Çıkarılan Metin =>
****************************************

Skip to content

İstatistikile Nasıl Yalan Söylenir? 

“İstatistik ile Nasıl Yalan Söylenir?” Darrell Huff’ın (1913-2001) 1954 yılında yazdığı ve istatistiğin bir “aldatmaca aracı olarak kullanılma yöntemlerini” açıkladığı, güncelliğini kaybetmeyen kitabıdır.

https://mronline.org/wp-content/uploads/2019/05/HowToLieWithStatistics.pdf

Mel Calman’ın bir çizimine “Romancı olup da ne yapacaksın? İstatistikçi ol, hayal gücünü daha çok kullanırsın.” sözünü iliştiren yazar, kitabın “Giriş” bölümünde amacını şöyle izah eder:

“Bu kitap, istatistiğin bir aldatma aracı olarak kullanılma yöntemlerini sergiliyor. Belki madrabazlar için bir el kitabı gibi görünebilir. Buna, kilit açma ve ayak seslerini gizleme yöntemlerini anlattığı anıları rekor kıran emekli kasa hırsızının karşı çıkışıyla yanıt vereceğim: Dalavereciler bunları nasıl olsa biliyor; ben, dürüst insanlar öğrensinler de kendilerini korusunlar diye yazdım.”

Kitapta yer alan on bölümde şu konular ele alınmıştır:

1- Saptırımlı Örnekleme

Örneklemeye dayanan bir araştırmanın değerli olabilmesi için, her türlü sapma kaynağının ortadan kaldırıldığı ve temsil gücü yüksek bir örneklemin kullanılması gerektiğini belirten yazar, küçük bir örneklem grubuyla arzulanan sonuca ulaşan yanıltıcıları tanıtır. Bir örneklem grubu diye belirtilen bazen sadece bir düzine insandan oluşur ve bu küçük gruptan binlerce insanı etkileyen bir sonuç devşirilir. Rastgele oluşturulmuş ve yeterli sayıdaki örneklem grubu ile çalışılması, sapmaları kısmen de olsa önleyecektir.

“… bir araştırmayı tahrif etmek, yani yanlış bir izlenim yaratmak için sonuçları kasten değiştirmek şart değil. Örneklemin hep bir yönde sapma eğiliminde olmasıyla tahrifat zaten otomatik olarak sağlanmaktadır.”

“Görünür sapma kaynakları kadar görünmeyen sapma kaynaklarının da bir örneklemin güvenilirliğini bozabileceğini unutmamalısınız. Yani üzerinde deney yapabileceğiniz sapmalar bulamıyorsanız, bir yerlerde bir miktar sapma olması ihtimali hep var olduğu için kendinize bir şüphe payı ayırın. Bu ihtimal hep vardır.”

****************************************

Veri Listesi =>
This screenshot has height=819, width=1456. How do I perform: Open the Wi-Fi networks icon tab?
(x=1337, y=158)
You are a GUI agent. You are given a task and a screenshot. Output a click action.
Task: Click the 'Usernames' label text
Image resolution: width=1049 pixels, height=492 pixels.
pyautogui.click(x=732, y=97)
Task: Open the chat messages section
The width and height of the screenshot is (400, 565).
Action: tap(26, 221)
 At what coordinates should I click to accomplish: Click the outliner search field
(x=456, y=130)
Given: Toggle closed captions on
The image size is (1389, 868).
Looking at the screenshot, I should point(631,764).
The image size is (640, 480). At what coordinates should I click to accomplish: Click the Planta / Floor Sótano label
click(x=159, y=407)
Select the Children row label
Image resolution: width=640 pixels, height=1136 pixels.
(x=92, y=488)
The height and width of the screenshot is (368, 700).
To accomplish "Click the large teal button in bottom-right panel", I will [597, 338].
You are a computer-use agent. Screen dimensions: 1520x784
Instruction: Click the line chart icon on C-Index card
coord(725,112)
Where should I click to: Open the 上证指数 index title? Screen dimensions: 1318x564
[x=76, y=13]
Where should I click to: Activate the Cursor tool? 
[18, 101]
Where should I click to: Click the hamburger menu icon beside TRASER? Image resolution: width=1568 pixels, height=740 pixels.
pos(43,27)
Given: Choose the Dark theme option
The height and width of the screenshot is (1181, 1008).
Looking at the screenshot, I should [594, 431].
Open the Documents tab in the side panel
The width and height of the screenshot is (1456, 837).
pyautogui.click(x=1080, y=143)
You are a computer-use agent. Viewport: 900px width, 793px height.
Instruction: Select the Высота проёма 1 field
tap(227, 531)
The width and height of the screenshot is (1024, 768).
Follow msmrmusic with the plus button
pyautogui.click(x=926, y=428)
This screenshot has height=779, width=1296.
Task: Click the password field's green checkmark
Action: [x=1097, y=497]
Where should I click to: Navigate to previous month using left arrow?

****************************************

Yapılacak Alıştırmalar =>
A. Darrell Huff'ın kitabını tanıtan metindeki "Rastgele oluşturulmuş ve yeterli sayıdaki örneklem grubu ile çalışılması, sapmaları kısmen de olsa önleyecektir." cümlesini İngilizceye çevirin.
B. Darrell Huff'ın kitabını tanıtan metinde "Kitapta yer alan" sözlerinden "de olsa önleyecektir." sözlerine kadar uzanan bölümün tamamını hiçbir şeyi değiştirmeden yineleyin.

Görev Çözümleri =>
A. Working with a randomly formed sample group of sufficient size will prevent biases, even if only partially.

B.
Kitapta yer alan on bölümde şu konular ele alınmıştır:

1- Saptırımlı Örnekleme

Örneklemeye dayanan bir araştırmanın değerli olabilmesi için, her türlü sapma kaynağının ortadan kaldırıldığı ve temsil gücü yüksek bir örneklemin kullanılması gerektiğini belirten yazar, küçük bir örneklem grubuyla arzulanan sonuca ulaşan yanıltıcıları tanıtır. Bir örneklem grubu diye belirtilen bazen sadece bir düzine insandan oluşur ve bu küçük gruptan binlerce insanı etkileyen bir sonuç devşirilir. Rastgele oluşturulmuş ve yeterli sayıdaki örneklem grubu ile çalışılması, sapmaları kısmen de olsa önleyecektir.